*** Begin section ***
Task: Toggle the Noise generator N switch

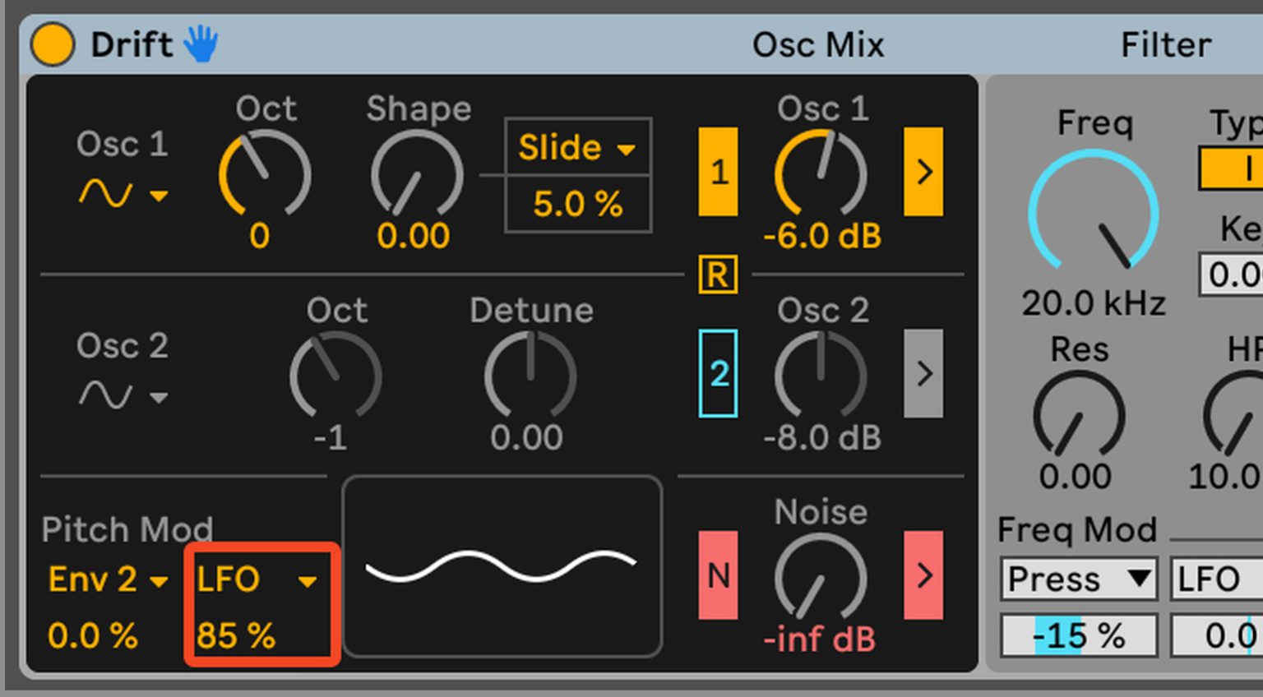Action: (717, 577)
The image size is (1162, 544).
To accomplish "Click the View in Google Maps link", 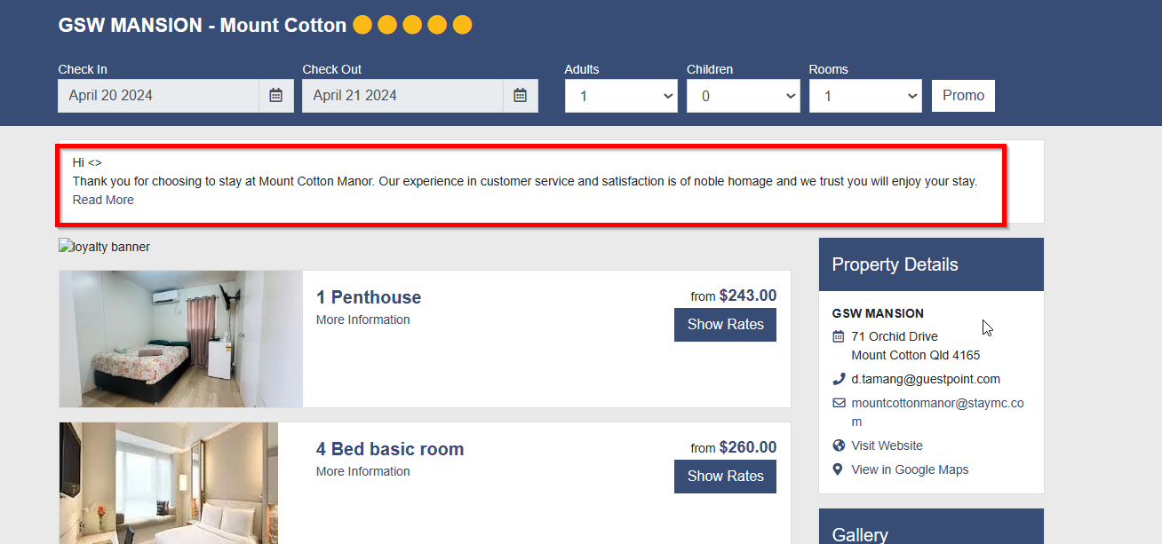I will coord(910,469).
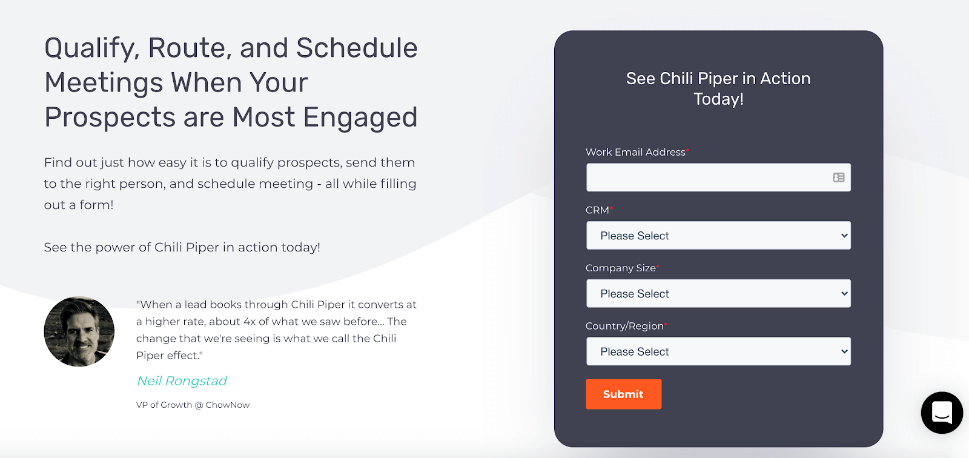Click Neil Rongstad's round profile photo
Viewport: 969px width, 458px height.
[x=79, y=331]
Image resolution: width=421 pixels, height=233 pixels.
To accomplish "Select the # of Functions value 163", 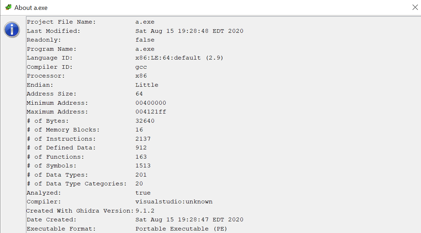I will click(x=141, y=157).
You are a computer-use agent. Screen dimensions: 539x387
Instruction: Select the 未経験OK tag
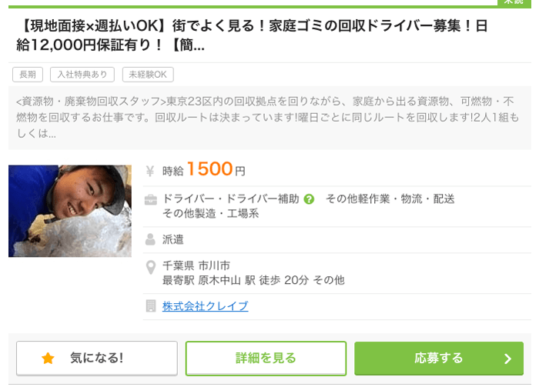(x=148, y=75)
*** End section ***
Return exactly the lines from the one with "You are a computer-use" through the last line of the entries above, both ends included. No pictures may appear in the copy.

You are a computer-use agent. Screen dimensions: 539x387
Instruction: Select the 未経験OK tag
(x=148, y=75)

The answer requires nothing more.